Keep an eye on the market, but don’t get distracted

It’s easy to focus energy on what your competitors are doing, but what’s harder is determining the difference between signal and noise in how they’re going to market. Linktree’s market is unique where competitors came in thick and fast to replicate the product but were unable to make a dent due to the brand moat. Putting this into context, we maintained an 85% market share of the category during my time. The team looks to leadership for their reactions to competitor releases so it’s critical to stay the course and remain focused on the long term, but alert to repeat signals as the market changes.

What was hardest about this leadership lesson?

If you don’t continue to invest in widening or deepening your moats, you’ll find yourself in a tough position. Often this can be caused by too much opportunity. It’s the leadership’s responsibility to provide a compass for the company to know what the unfair advantages look like to capture as much value as possible.

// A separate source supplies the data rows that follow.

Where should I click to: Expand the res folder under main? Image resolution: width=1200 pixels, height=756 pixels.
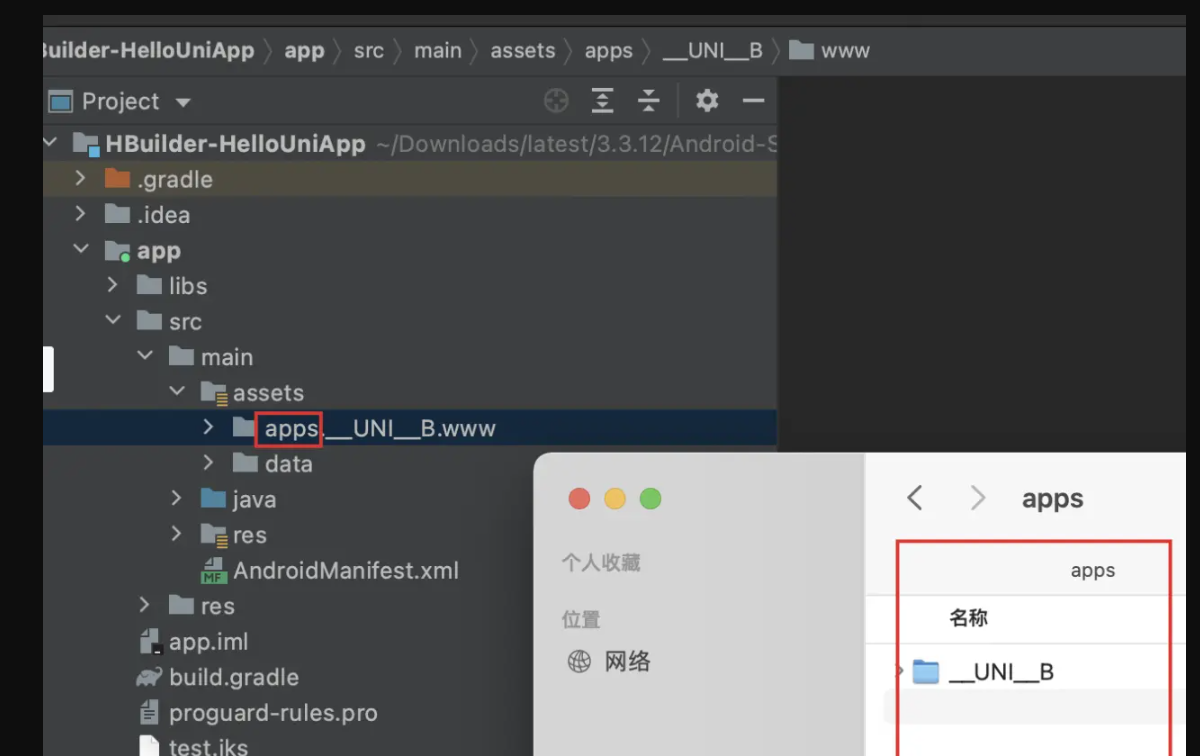tap(177, 534)
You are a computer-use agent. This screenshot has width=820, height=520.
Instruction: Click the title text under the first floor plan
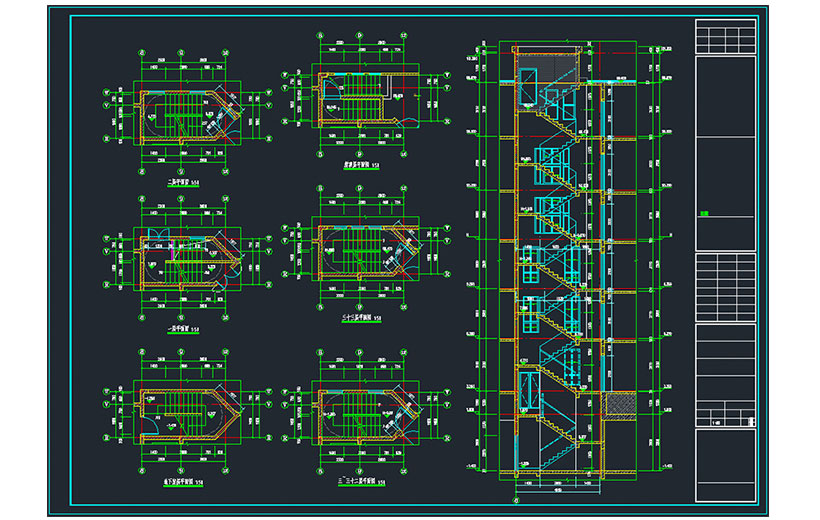click(x=182, y=330)
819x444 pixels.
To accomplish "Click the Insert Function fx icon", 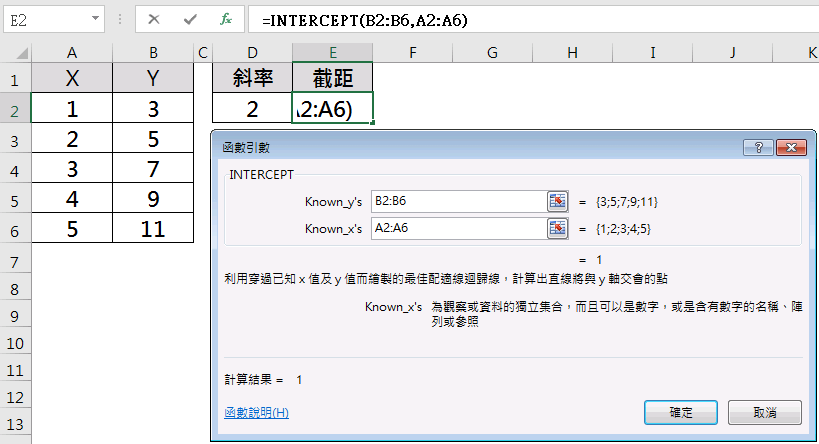I will [x=226, y=19].
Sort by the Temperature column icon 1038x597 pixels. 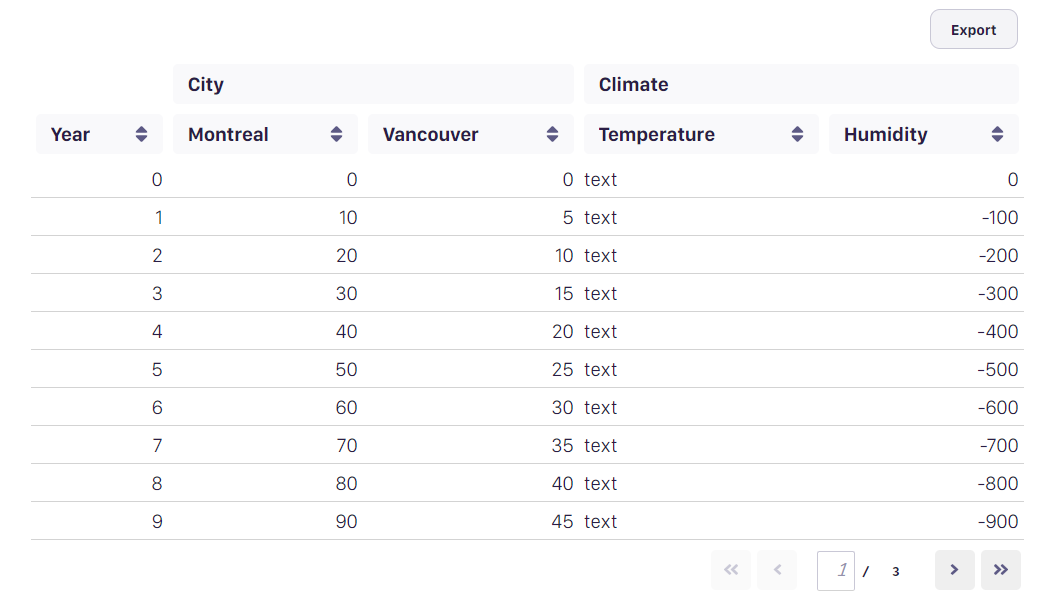797,134
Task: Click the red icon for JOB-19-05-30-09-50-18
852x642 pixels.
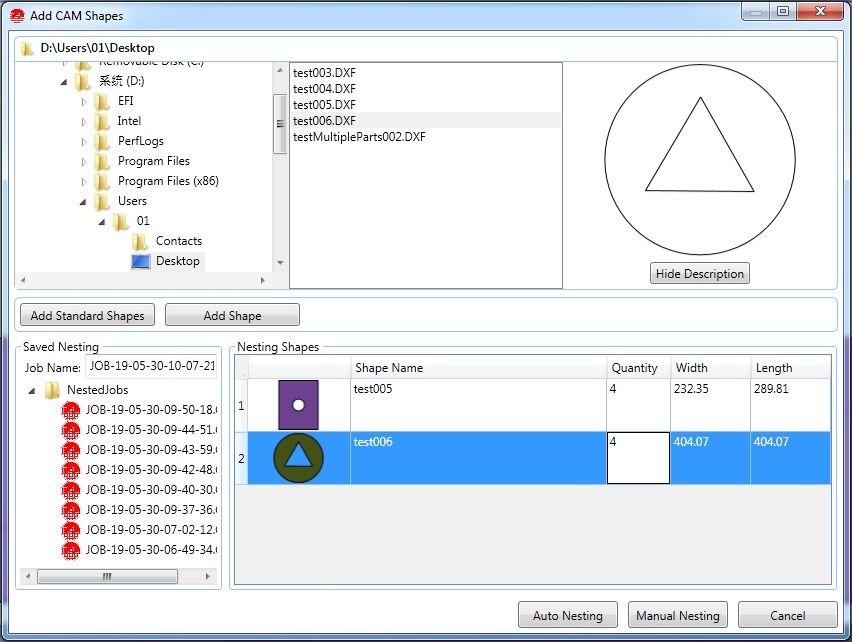Action: click(x=71, y=410)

Leadership learning: be strategic in looking to the future by not resting on your current market position.

Summary

The three major lessons I’m taking with me into what’s next from leading Linktree during hypergrowth are:

  1. Be deliberate in how you build culture by living your values in behaviours and operating principles.
  2. You’re responsible for the effective operation of a system that delivers focus for teams to achieve outcomes.
  3. Be strategic in looking to the future by not resting on your current market position.